_Text provided_
________________________

Of greater concern is the number of proteins that are bound to other types of proteins in heteromeric complexes. Some of the larger protein complexes include the 40S and 60S ribosomes, proteasomes, nucleosomes, DNA polymerases, RNA polymerases, the TFIIH transcription complex, splicosomes, the anaphase promoting complex, and the mitochondrial respiratory supercomplex. Several enzymes, including many protein kinases and protein phosphatases, are associated with regulatory subunits, and all of the receptor-tyrosine kinases and receptor-tyrosine phosphatases appear to form signalling complexes with other proteins. Capture antibodies on microarrays that target one of the components of these complexes may indirectly retain other proteins, and these interactions within complexes may be subject to regulation. Since these associated proteins are also tagged, they will contribute to the total signal that is detected within an antibody spot on a microarray. Consequently, an apparent increase in the level of a target protein may actually reflect the increased binding of one or more of its partners in a complex, and would represent a false positive event (Figure 2).

Protein phosphorylation, especially on tyrosine residues is well recognized to drive complex formation between signaling proteins by virtue of phosphotyrosine recognition binding domains such as Src-homology-2 (SH2) and protein-tyrosine binding (PTB) domains [31]. Apparently 119 SH2 domains are found in 109 different human proteins and 54 PTB domains reside in another 54 human proteins [22]. Proteins also feature domains that recognize phosphorylated serine or threonine residues for binding. In particular, the seven human 14-3-3 proteins have been reported to interact with over 200 different proteins in complexes [32], and the actual number is likely to be far greater. The formation of these phosphorylation-driven complexes is likely to render the interacting phosphorylation sites inaccessible to capture antibodies on microarrays and generate false negatives.

________________________

_Exercise description_
Repeat the protein complex text word for word from "Protein phosphorylation, especially" to "generate false negatives.".

_Recorded information_
________________________

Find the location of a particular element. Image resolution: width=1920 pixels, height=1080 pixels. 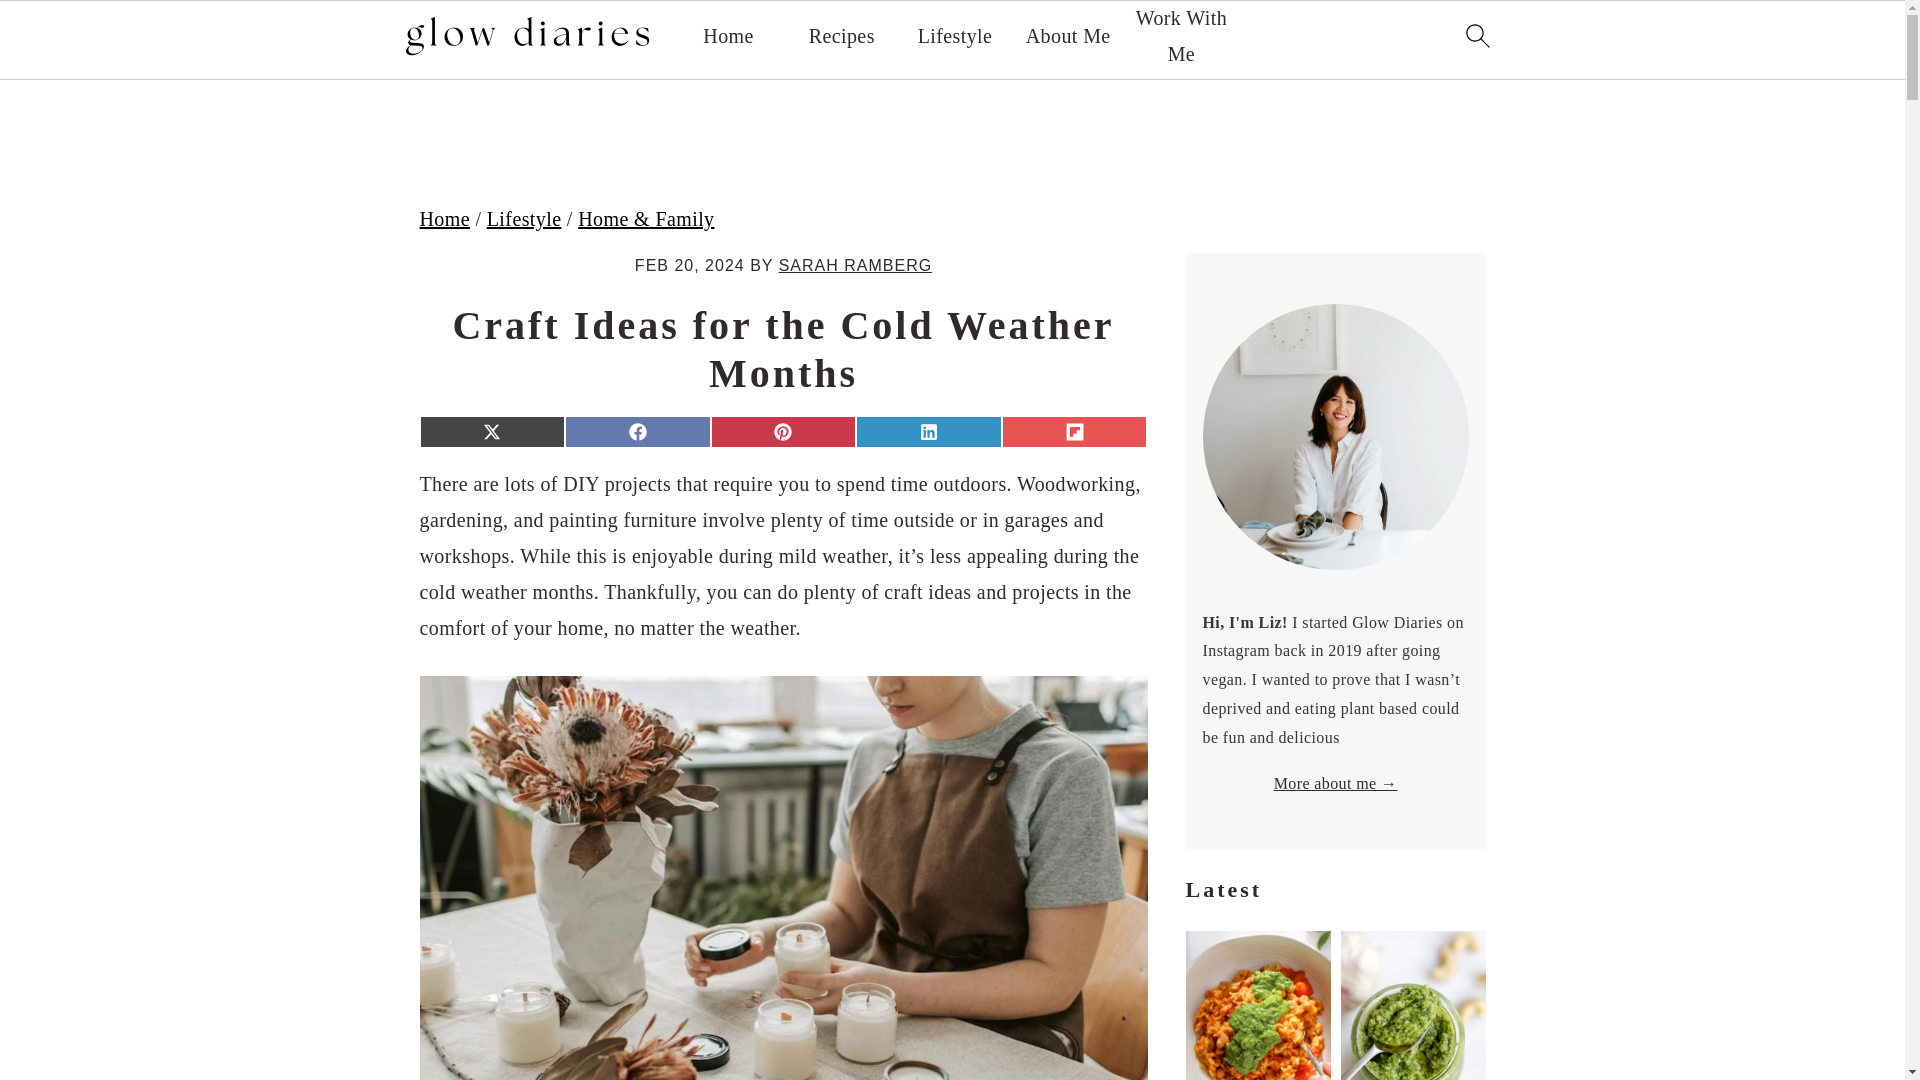

SHARE ON FACEBOOK is located at coordinates (637, 432).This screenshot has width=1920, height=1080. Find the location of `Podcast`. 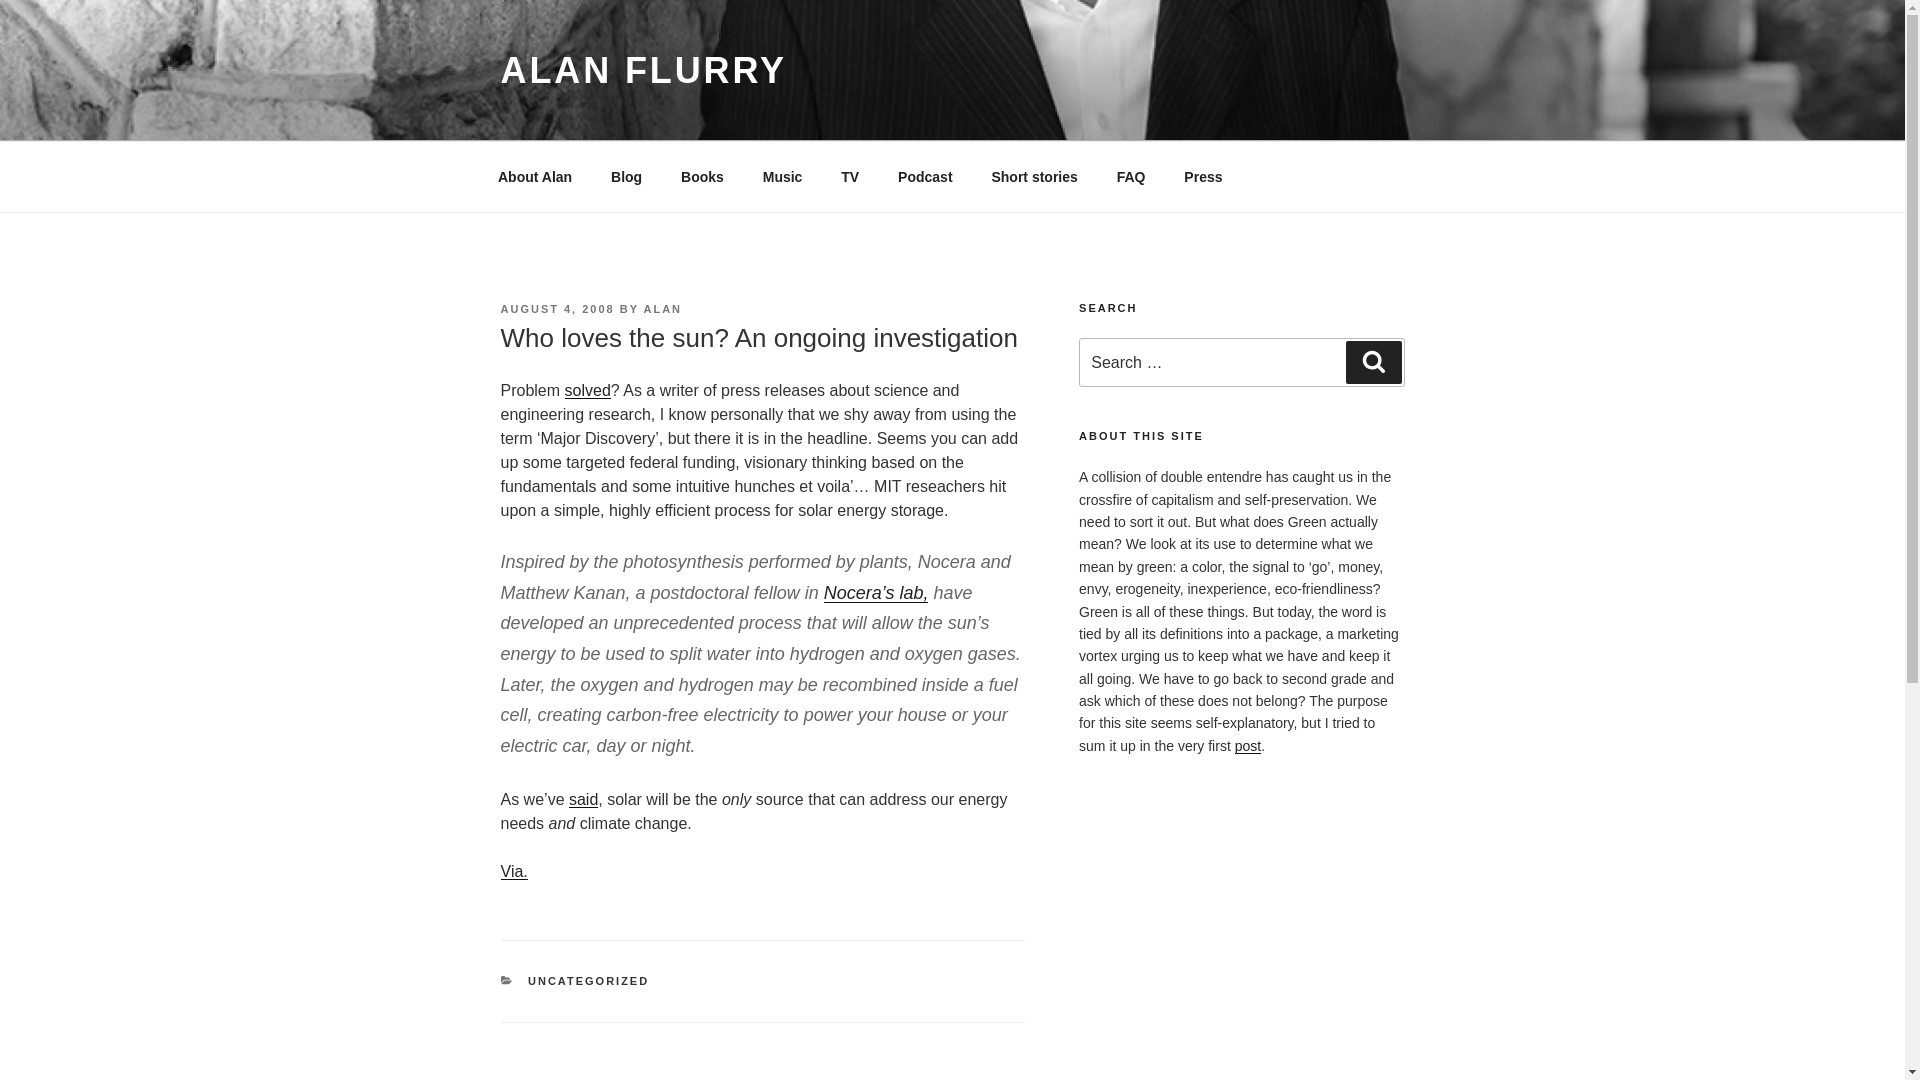

Podcast is located at coordinates (925, 176).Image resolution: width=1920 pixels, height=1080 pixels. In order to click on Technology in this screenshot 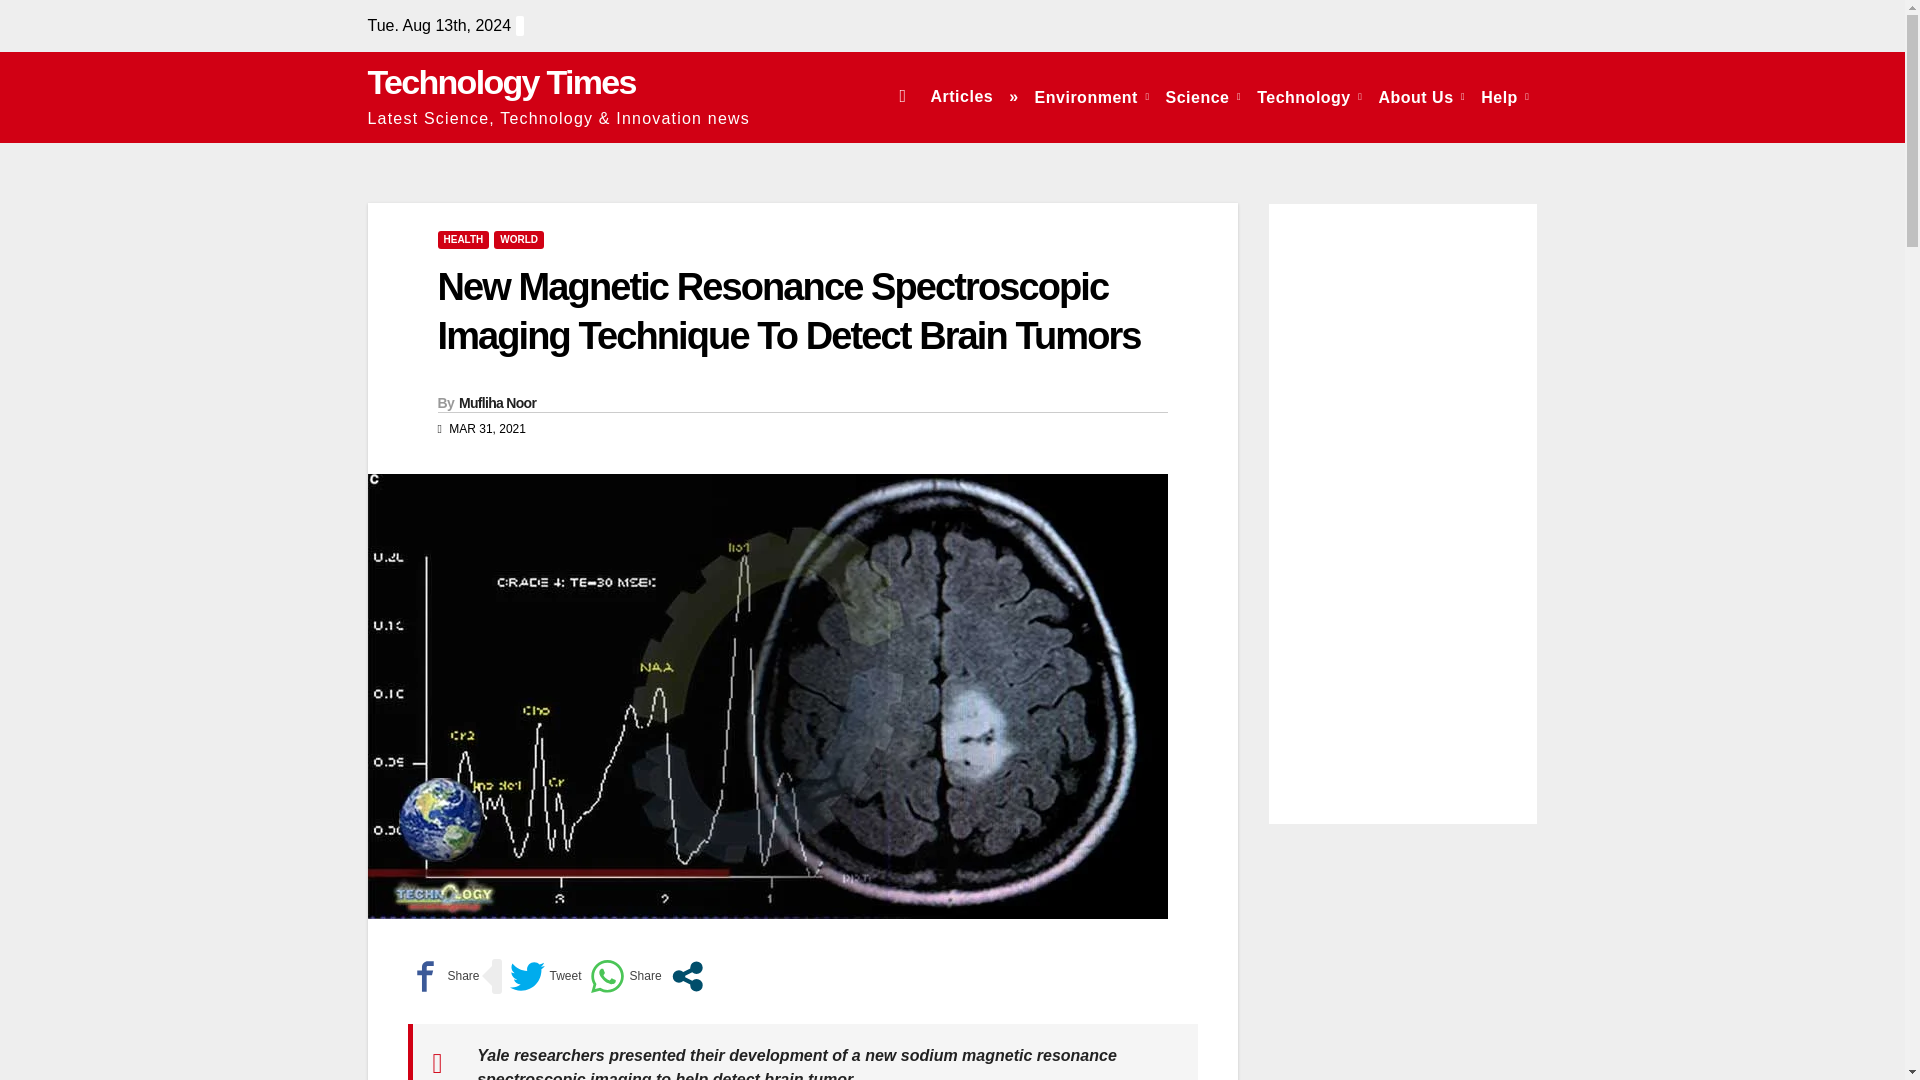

________________________

_Response area_
Protein phosphorylation, especially on tyrosine residues is well recognized to drive complex formation between signaling proteins by virtue of phosphotyrosine recognition binding domains such as Src-homology-2 (SH2) and protein-tyrosine binding (PTB) domains [31]. Apparently 119 SH2 domains are found in 109 different human proteins and 54 PTB domains reside in another 54 human proteins [22]. Proteins also feature domains that recognize phosphorylated serine or threonine residues for binding. In particular, the seven human 14-3-3 proteins have been reported to interact with over 200 different proteins in complexes [32], and the actual number is likely to be far greater. The formation of these phosphorylation-driven complexes is likely to render the interacting phosphorylation sites inaccessible to capture antibodies on microarrays and generate false negatives.